Non-degradable nanoparticles bind to solid residues resulting from the incineration of waste and thus can find their way into the environment. Depicted: the waste incineration plant Emmenspitz. Credit: Tobias Walser
ETH-Zurich researchers belonging to environmental engineering and chemistry fields discovered that cerium oxide nanoparticles do not burn or get modified in waste incineration plants.

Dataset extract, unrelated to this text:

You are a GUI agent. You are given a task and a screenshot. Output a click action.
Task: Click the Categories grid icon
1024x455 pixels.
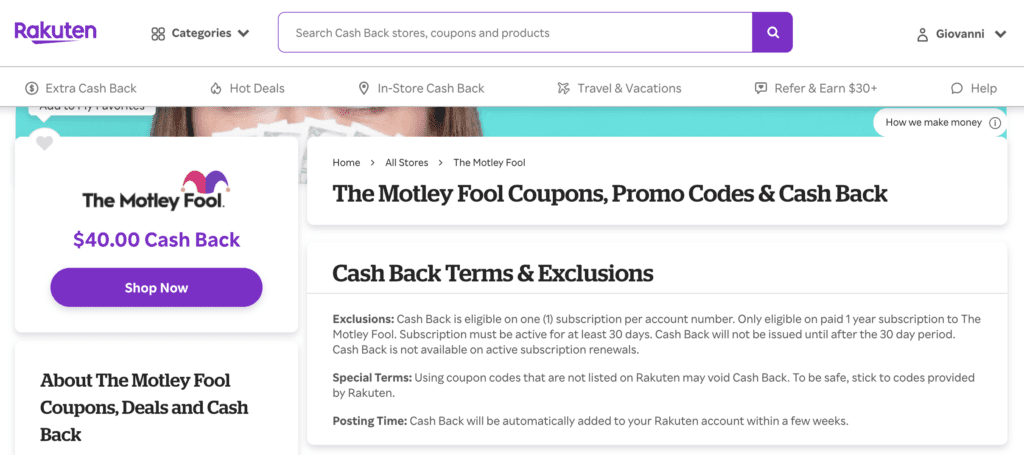tap(158, 34)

Cerium oxide is commonly used in automobile diesel soot filters and catalytic converters. It is a ceramic material with non-toxic properties. This biologically non-degradable material was used for the experiments. As part of the first experiment, cerium oxide particles weighing 10 kg was sprayed onto waste material that was to be burnt in an incinerator at the Solothurn plant that has fly-ash separation and the latest filters. For the second experiment, the scientists sprayed the nanoparticles into the incinerator to simulate a condition of huge nanoparticle release.
During incineration, the cerium oxide particles did not undergo significant change and they stuck on loosely to the combustion residues. These particles were also found in the fly ash. Though these may get filtered, they may affect humans through inhalation, and the food and water cycles.
ETH Zurich chemical engineering professor and head of the study, Wendelin Stark, states that degradable nanoproducts should be the final goal. If these particles are not degradable, they will keep on spreading. The pesticides, ozone-depleting agents, accumulation of plastic and asbestos persist in the environment. These problems can be addressed with degradable nanoproducts.